BEGIN Source records
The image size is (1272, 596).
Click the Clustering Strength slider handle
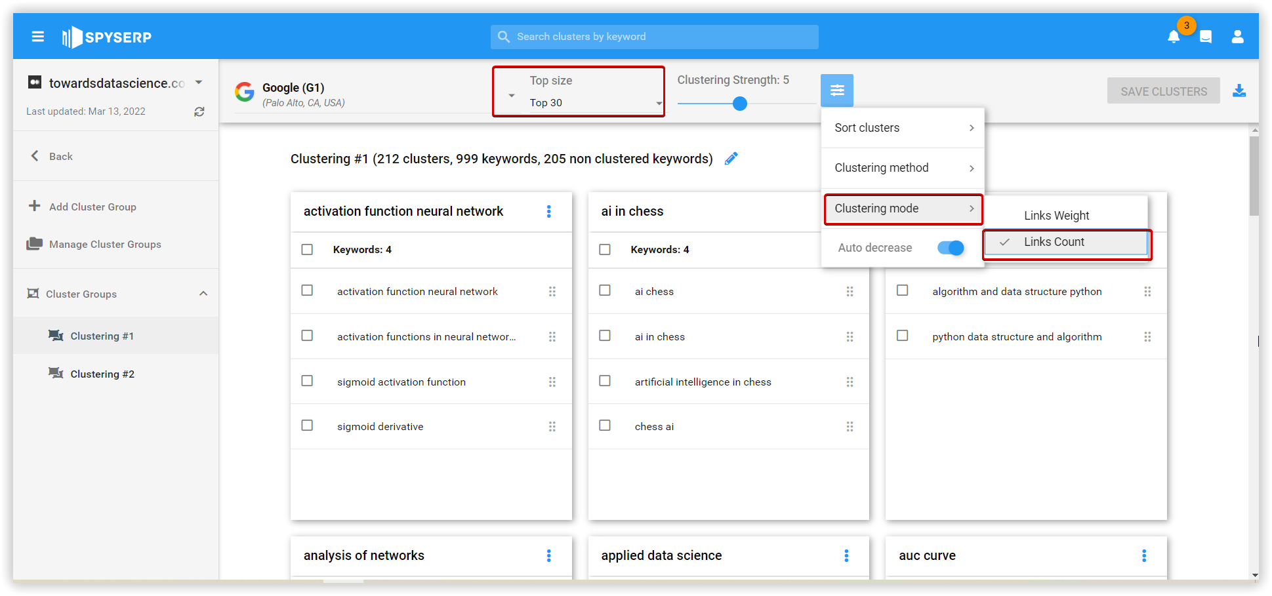740,104
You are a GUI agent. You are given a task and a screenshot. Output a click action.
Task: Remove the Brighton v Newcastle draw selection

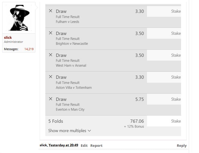50,33
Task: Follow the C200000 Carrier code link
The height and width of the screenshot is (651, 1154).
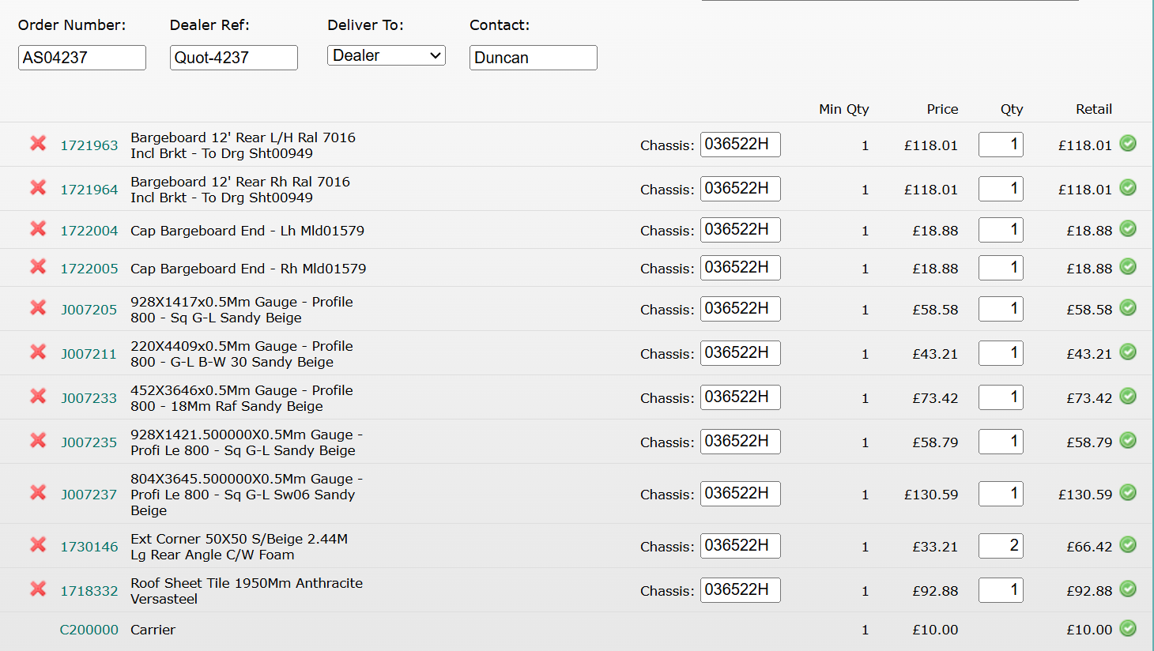Action: [x=89, y=630]
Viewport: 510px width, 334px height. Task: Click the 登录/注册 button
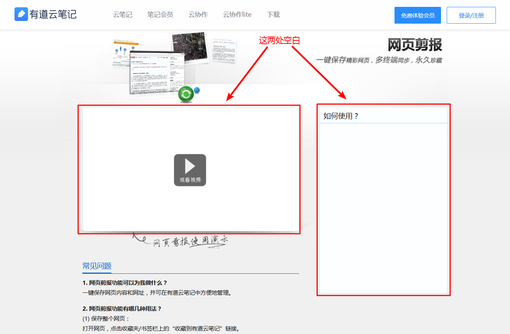(471, 15)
END Source records
Would it be possible to reproduce the material word for word, images omitted?

The image size is (1272, 596).
Click the Clustering Strength slider handle
740,104
You are a GUI agent. You are given a task and a screenshot. Output a click action.
Task: Remove the Brighton v Newcastle draw selection

50,33
Task: Follow the C200000 Carrier code link
The height and width of the screenshot is (651, 1154).
Action: [x=89, y=630]
Viewport: 510px width, 334px height. Task: Click the 登录/注册 button
(471, 15)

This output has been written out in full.